_Work order_
Transcribe all of the records word for word, please, omitting the pictures.

§ §

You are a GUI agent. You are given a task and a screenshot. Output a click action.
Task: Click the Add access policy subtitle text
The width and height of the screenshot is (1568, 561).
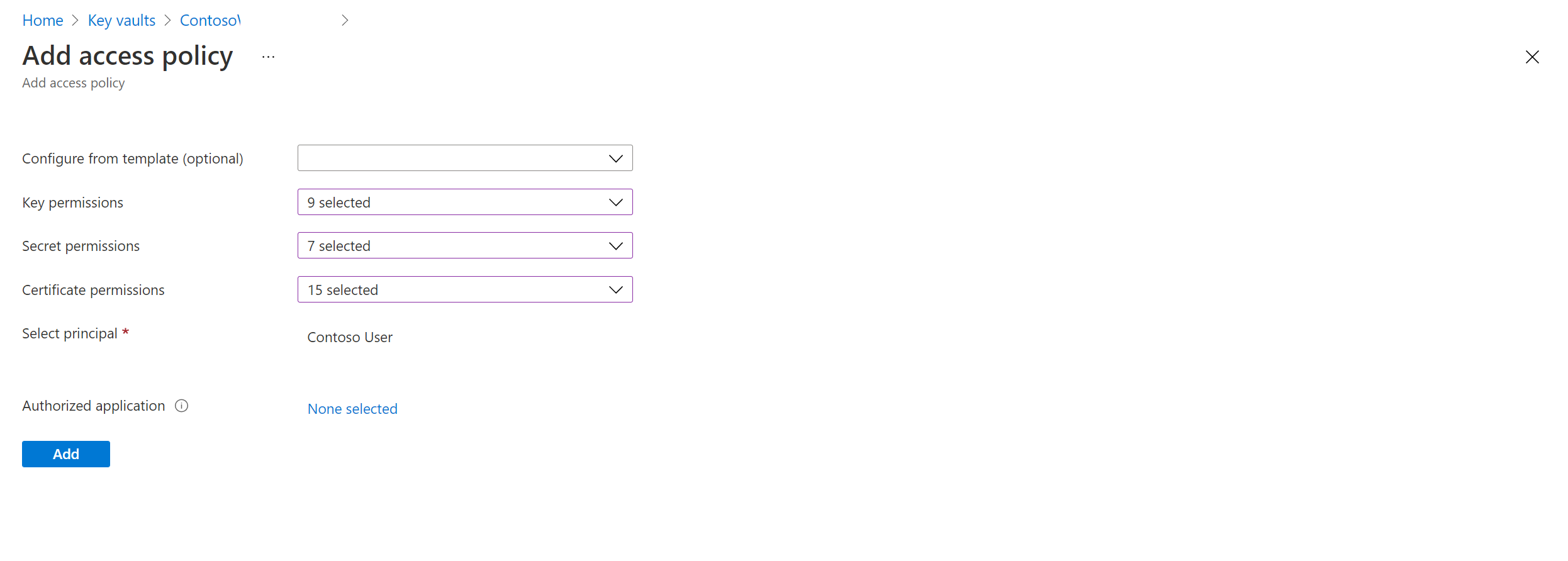[73, 82]
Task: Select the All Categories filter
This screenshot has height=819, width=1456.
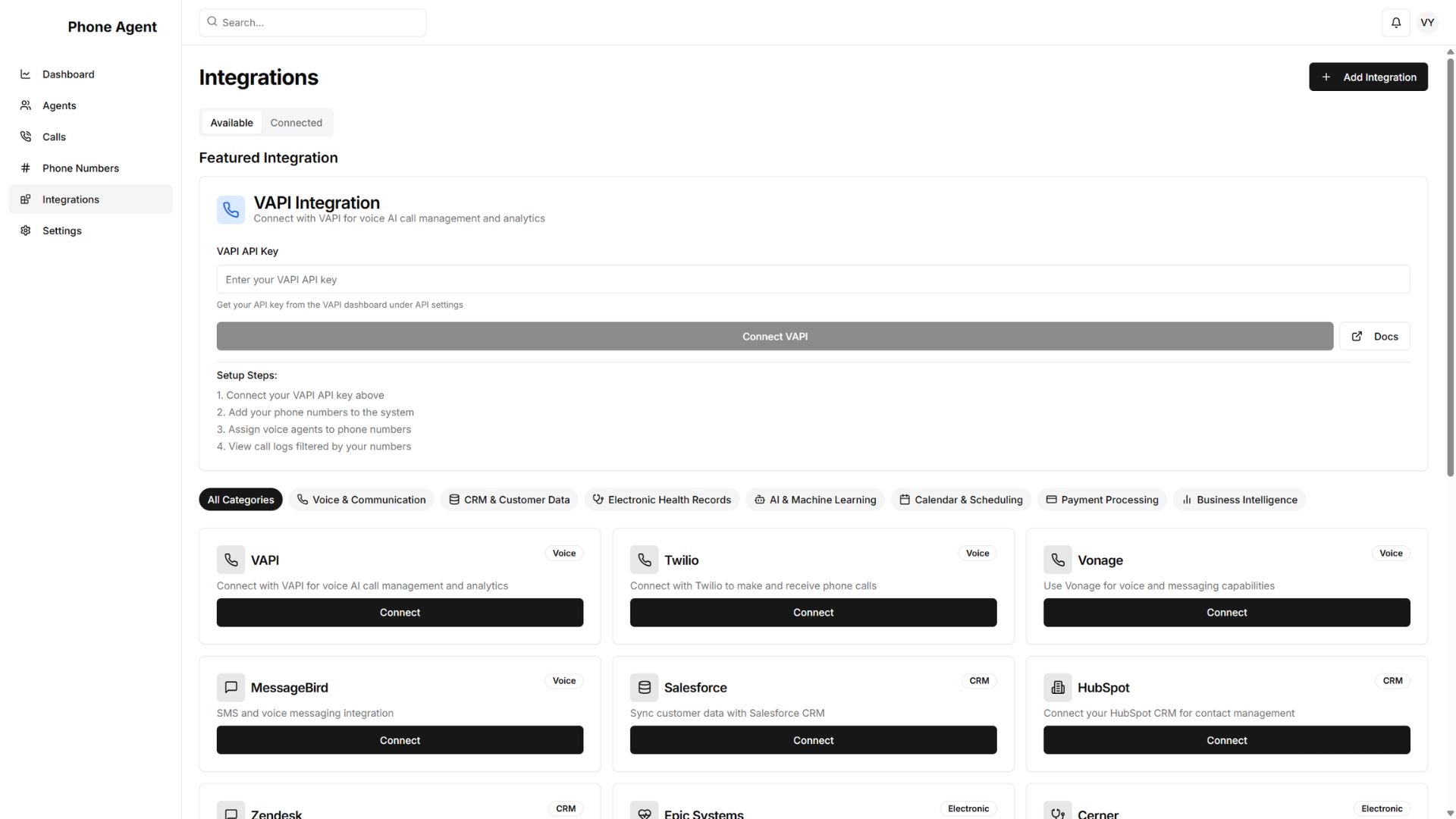Action: click(240, 500)
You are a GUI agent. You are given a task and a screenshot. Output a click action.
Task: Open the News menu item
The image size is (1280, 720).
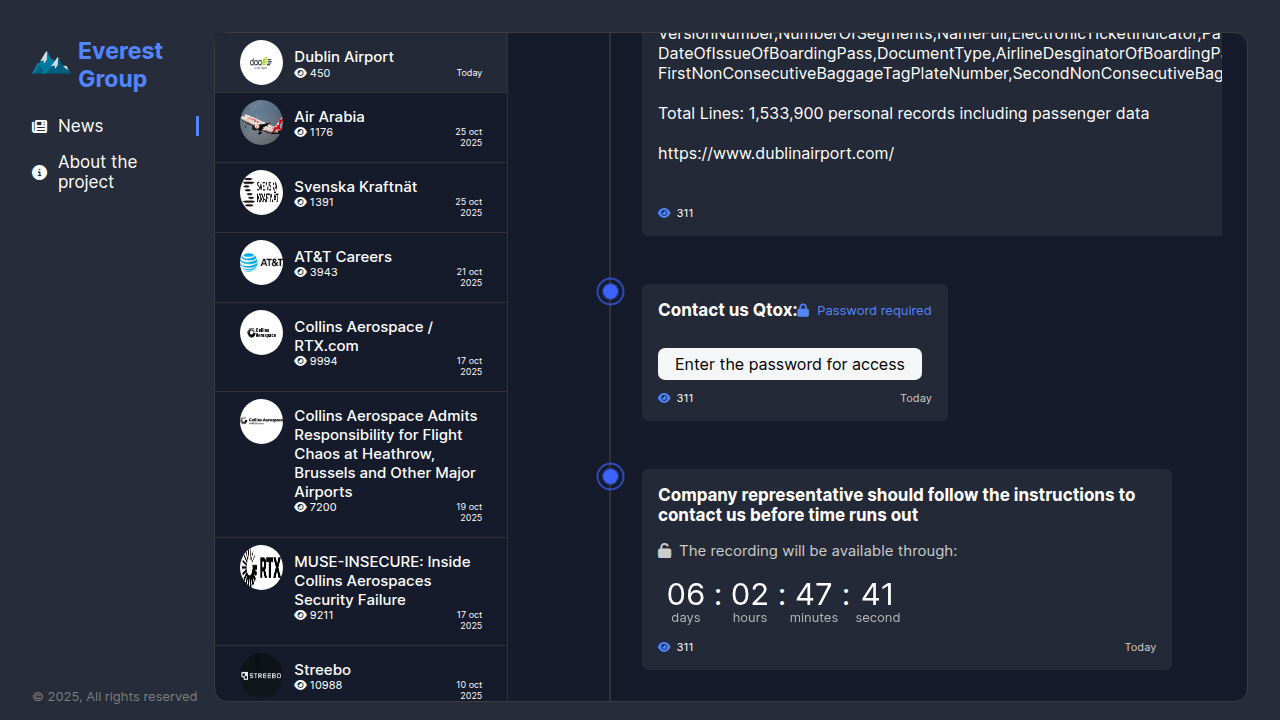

§ §

_Response_
You are a GUI agent. You are given a task and a screenshot. Output a click action.
Task: Click the Add access policy subtitle text
The width and height of the screenshot is (1568, 561).
[73, 82]
Task: Select the All Categories filter
This screenshot has height=819, width=1456.
Action: click(240, 500)
You are a GUI agent. You are given a task and a screenshot. Output a click action.
Task: Open the News menu item
The image size is (1280, 720).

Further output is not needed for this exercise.